Date: 27.11.2015
Matt Damon’s character in The Martian has to grow potatoes in his own faeces to survive on Mars. But there may be more appealing ways to make food in space, like using bacteria to make chemicals we can eat, such as sugar.
The idea is now set to be put to the test in space for the first time. Genetically modified bacteria will be sent up on a German satellite in 2017 to see if they can survive the launch and cosmic radiation, and function under reduced gravity.
The satellite will spin for six months at a speed that simulates Martian gravity, which is one-third that on Earth. It will also test the same bacteria under lunar and zero gravity, to see if they could function on the moon or a space station.

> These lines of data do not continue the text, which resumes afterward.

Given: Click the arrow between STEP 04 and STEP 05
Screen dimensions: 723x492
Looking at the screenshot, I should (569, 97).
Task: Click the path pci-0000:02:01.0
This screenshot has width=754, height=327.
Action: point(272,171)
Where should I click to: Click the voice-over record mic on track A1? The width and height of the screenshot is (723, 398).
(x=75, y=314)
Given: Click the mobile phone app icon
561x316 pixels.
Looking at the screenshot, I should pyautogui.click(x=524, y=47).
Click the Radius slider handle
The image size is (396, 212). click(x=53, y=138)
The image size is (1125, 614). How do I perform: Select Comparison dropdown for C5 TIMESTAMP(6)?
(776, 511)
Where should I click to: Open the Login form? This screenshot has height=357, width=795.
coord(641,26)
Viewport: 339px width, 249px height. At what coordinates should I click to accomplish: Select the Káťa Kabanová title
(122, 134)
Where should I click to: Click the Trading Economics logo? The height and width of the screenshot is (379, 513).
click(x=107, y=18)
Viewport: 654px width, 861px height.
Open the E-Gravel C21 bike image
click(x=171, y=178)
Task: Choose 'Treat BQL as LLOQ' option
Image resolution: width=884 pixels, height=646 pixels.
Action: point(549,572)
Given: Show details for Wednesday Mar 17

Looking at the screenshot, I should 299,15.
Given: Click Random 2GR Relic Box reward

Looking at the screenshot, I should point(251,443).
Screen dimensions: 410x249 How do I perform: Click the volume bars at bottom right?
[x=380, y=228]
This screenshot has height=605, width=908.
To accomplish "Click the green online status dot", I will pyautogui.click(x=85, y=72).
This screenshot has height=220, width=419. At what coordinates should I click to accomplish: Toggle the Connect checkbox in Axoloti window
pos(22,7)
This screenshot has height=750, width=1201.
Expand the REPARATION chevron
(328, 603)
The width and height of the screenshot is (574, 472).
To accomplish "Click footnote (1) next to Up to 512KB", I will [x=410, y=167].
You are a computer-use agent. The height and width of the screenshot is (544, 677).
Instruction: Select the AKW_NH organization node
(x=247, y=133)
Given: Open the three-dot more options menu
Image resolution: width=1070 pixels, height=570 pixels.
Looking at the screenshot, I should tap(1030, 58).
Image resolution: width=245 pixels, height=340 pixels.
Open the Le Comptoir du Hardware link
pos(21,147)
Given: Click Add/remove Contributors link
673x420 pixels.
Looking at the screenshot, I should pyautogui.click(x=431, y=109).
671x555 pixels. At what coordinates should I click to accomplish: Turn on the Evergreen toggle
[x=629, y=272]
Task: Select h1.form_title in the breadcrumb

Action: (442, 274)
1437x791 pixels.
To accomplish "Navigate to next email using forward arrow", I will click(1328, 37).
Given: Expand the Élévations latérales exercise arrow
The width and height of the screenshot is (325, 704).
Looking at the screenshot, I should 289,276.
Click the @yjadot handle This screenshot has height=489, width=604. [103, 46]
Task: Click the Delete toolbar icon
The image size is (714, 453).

The sugar could be turned into not only food, but also fuel. And bacteria could also be engineered to make drugs and building materials, slashing a spacecraft’s payload. Launching things against Earth gravity is extremely expensive. This is the obvious way to break through the problem of ‘upmass’.
The linchpin is a type of plankton called Anabaena, which uses photosynthesis to make sugars from carbon dioxide, water and sunlight. Lynn Rothschild’s team has tweaked the microbe’s genes so that it excretes some of the sugars to provide a food source for other modified bacteria, a system they have dubbed PowerCell.
The team has engineered a microbe called Bacillus subtilis to turn those sugars into a red pigment. Some B. subtilis will fly with PowerCell, and any colour change will be detected by an on-board sensor. That will show whether the bacteria are behaving as intended, as the satellite will not return to Earth, but burn up in the atmosphere after a year.